Au soir du 23 juin 1961, vers minuit, Benoît Massicotte et Wellie Beaulieu étaient parmi les employés de la Du Pont Chemicals, à Shawinigan, qui terminaient leur quart de travail. Tous deux regagnaient leur voiture dans le stationnement. Peu après, un compagnon de travail a vu une voiture qui quittait les lieux à toute vitesse. Après cet incident, il a entendu des gémissements. L’instant d’après, il tombait sur le corps de Massicotte, qui gisait près de sa Buick. L’homme de 36 ans, père de jumeaux âgés de 5 ans, avait reçu une balle de calibre .38 en pleine tête. D’après l’auteur et journaliste Daniel Proulx, qui a consacré un chapitre à cette affaire en 1996, on ne connaissait aucun ennemi à Massicotte.

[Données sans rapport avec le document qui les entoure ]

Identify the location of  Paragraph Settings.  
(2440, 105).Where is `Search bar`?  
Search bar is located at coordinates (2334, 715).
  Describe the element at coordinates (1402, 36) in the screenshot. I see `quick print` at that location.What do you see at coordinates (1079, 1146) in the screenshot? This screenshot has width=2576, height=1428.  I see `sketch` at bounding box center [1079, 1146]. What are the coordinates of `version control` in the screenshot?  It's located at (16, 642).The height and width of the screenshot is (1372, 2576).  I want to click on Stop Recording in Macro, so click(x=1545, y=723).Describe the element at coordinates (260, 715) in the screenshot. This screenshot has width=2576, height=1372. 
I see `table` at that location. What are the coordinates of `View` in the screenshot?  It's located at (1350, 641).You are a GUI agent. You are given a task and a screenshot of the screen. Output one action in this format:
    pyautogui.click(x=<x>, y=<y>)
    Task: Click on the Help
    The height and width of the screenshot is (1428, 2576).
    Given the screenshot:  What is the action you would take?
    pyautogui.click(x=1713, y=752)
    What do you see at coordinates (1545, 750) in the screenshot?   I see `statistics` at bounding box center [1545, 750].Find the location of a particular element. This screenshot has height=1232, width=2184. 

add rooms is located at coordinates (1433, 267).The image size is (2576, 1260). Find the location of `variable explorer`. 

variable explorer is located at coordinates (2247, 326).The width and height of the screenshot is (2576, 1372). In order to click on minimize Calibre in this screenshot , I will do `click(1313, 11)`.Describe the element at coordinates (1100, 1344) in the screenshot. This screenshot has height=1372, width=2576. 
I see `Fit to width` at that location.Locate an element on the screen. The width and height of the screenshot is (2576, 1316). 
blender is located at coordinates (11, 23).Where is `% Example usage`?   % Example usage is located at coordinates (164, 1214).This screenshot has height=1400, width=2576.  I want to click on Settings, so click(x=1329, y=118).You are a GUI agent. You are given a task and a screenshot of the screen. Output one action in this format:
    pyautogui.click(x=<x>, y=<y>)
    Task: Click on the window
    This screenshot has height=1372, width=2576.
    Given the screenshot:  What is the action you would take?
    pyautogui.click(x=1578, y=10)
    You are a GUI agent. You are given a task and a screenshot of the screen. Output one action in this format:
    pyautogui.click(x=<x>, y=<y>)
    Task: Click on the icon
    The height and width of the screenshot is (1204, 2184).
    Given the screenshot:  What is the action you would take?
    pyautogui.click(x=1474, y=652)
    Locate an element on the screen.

Dans un premier temps, l’enquête policière a mené aux arrestations de Jean-Marc Rufiange, 36 ans, ainsi que son beau-frère Bertrand Métivier, propriétaire d’une salle de quilles où travaillait Rufiange, ainsi que la veuve de Massicotte. Ces deux derniers ont rapidement été relâchés, alors que Rufiange s’est vu accusé du meurtre. Selon la police, celui-ci aurait voulu éliminer Massicotte parce que ce dernier voulait causer des problèmes à Métivier, qui couchait apparemment avec sa femme.
Le procès de Rufiange s’est ouvert au palais de justice de Trois-Rivières le 20 novembre 1962. La Couronne a déposé en preuve deux déclarations faites par l’accusé, mais celui-ci dira les avoir faits sous la contrainte des policiers. Néanmoins, on a appris dans celles-ci que Rufiange aurait avoué à l’un des frères Hamelin, qui lui avait procuré le revolver, avoir tué Massicotte pour défendre son beau-frère. Il aurait ajouté avoir jeté l’arme dans la rivière Saint-Maurice. Lors de son propre témoignage, Rufiange a expliqué avoir tenté de faire croire aux Hamelin qu’il avait fait le coup pour tenter de les faire parler.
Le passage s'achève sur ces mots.